Atmosphere Ocean Science Colloquium
Stirring, Mixing, Growing: the relevance of scale awareness for plankton modeling
Speaker: Francesco Paparella, NYUAD
Location: Warren Weaver Hall 1302
Date: Wednesday, October 23, 2019, 3:30 p.m.
Modeling life is the new frontier in environmental sciences. Climate modeling, fisheries management, marine conservation and antropic impact studies are examples of subjects where mathematical models must encompass both fluid dynamical and ocean biochemical processes.

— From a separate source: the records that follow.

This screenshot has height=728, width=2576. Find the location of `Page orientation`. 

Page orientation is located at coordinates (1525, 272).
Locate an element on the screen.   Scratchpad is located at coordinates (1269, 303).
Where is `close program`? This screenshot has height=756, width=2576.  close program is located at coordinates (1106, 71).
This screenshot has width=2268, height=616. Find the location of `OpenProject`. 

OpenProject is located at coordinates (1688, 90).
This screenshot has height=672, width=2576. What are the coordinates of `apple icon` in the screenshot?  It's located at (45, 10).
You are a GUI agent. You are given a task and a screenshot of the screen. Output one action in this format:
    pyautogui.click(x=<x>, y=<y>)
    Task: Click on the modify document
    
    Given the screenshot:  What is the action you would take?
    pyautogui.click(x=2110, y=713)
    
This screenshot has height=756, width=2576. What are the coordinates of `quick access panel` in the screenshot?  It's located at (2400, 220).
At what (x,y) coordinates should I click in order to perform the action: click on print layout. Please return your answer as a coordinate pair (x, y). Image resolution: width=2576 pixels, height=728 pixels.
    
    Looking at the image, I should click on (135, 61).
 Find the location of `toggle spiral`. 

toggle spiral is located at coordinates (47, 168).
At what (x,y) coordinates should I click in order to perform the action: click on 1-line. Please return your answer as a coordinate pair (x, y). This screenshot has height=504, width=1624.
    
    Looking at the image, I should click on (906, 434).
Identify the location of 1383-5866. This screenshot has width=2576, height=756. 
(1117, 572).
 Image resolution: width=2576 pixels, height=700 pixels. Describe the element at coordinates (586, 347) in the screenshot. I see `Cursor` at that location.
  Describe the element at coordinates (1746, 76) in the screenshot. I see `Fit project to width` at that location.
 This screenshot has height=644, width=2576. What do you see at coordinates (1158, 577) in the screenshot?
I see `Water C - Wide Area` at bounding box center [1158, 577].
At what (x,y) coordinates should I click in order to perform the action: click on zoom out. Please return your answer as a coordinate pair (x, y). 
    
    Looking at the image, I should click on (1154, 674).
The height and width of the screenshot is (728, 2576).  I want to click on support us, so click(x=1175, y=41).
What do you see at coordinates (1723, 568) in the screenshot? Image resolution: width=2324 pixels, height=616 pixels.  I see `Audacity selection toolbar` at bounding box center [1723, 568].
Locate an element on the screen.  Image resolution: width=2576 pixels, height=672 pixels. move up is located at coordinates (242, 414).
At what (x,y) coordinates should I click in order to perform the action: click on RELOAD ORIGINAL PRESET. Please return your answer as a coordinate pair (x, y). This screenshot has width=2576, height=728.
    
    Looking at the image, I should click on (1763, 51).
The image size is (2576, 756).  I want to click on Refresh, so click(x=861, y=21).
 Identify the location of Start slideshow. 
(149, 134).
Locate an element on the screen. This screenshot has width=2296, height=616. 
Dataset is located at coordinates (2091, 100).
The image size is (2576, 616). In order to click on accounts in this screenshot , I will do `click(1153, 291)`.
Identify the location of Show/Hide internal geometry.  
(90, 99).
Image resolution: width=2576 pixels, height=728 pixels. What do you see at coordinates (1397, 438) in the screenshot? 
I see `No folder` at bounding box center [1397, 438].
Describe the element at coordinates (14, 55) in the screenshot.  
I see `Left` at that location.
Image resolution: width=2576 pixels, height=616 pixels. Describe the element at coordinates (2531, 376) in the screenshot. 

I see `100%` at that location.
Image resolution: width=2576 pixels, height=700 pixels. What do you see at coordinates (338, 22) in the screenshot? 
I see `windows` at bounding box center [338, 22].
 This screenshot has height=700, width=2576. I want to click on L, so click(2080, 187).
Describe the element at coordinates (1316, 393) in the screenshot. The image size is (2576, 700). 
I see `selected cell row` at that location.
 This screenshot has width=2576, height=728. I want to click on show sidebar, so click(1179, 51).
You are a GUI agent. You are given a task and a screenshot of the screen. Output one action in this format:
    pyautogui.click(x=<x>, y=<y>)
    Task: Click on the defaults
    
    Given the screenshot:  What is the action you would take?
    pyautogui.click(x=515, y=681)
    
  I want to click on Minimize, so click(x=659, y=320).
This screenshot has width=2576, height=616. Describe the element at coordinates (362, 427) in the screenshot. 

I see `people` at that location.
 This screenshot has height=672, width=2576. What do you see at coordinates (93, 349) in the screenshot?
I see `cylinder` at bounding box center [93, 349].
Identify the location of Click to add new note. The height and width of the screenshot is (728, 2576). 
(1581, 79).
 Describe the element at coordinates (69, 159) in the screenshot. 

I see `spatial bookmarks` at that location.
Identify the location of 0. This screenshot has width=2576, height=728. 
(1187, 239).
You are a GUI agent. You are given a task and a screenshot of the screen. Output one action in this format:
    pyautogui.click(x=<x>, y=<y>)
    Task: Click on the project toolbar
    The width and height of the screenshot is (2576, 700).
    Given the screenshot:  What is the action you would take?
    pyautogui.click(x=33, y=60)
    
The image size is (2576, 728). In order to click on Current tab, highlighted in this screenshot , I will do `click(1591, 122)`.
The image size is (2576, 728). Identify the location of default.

Much of the difficulties in this endeavor stem from the fact that those processes occur on vastly different spatial scales.
I will argue that including biochemical terms in conventional, grid-based, under-resolved ocean models inevitably generates spurious biases, and that the search for effective rates or bulk formulae of general validity should be considered as quixotic.
I will show that by giving up the conventional Eulerian modeling approach, and embracing a new Lagrangian approach where the fundamental processes of stirring, irreversible mixing and biochemical growth/decay are kept distinct, with parameters whose value remains unconstrained by the other processes, those biases may be avoided, even when the model does not resolve all the scales of motion present in the flow.
Finally, I will illustrate a practical application of the Lagrangian method by discussing the phenology of phytoplankton blooms in the open ocean, and why any believable theory of planktonic blooms should be aware of fine- and micro-scale plankton patchiness.